▶ [WHAT IS REQUIRED]: Select every line from the entries below that contains the string "Like", matching case exactly, and copy those lines out.

▶ [Source records]:

_ _ _ _

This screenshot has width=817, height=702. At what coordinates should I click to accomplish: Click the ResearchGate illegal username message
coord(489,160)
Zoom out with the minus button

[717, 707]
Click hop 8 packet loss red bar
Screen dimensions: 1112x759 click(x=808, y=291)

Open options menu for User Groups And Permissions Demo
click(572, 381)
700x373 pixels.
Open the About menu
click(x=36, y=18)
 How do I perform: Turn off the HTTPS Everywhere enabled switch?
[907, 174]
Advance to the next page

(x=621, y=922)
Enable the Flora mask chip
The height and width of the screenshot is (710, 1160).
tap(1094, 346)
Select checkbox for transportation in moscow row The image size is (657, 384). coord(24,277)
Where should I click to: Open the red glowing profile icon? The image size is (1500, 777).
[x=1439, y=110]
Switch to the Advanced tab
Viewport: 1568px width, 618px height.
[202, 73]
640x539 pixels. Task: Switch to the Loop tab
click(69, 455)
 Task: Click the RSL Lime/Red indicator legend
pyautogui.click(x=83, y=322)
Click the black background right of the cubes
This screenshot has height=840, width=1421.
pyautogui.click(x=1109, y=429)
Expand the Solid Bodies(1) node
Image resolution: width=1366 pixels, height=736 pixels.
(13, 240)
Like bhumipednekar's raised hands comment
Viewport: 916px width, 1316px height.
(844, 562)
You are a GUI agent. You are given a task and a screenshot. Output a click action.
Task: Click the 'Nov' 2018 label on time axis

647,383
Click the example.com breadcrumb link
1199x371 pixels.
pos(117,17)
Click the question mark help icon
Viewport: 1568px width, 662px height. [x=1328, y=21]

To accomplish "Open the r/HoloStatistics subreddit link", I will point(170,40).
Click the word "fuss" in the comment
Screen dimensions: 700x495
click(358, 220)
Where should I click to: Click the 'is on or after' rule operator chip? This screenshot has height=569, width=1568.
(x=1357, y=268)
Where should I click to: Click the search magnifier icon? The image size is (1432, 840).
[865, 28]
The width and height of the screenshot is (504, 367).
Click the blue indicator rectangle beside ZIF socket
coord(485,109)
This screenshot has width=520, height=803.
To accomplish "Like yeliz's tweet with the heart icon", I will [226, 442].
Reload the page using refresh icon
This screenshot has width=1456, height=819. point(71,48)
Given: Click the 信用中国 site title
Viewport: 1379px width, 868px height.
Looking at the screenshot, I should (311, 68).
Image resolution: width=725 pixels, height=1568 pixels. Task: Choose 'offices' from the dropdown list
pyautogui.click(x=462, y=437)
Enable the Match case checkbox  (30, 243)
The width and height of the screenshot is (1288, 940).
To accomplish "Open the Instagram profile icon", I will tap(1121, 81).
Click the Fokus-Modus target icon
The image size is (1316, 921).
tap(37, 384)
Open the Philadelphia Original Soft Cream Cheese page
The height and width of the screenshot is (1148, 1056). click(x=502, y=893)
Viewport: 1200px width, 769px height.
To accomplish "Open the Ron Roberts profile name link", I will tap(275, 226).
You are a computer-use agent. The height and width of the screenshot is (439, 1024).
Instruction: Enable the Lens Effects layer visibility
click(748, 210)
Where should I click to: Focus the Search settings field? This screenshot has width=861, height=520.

_ _ _ _

▶ [THE REPLY]:
Like bhumipednekar's raised hands comment
To accomplish "Like yeliz's tweet with the heart icon", I will [226, 442].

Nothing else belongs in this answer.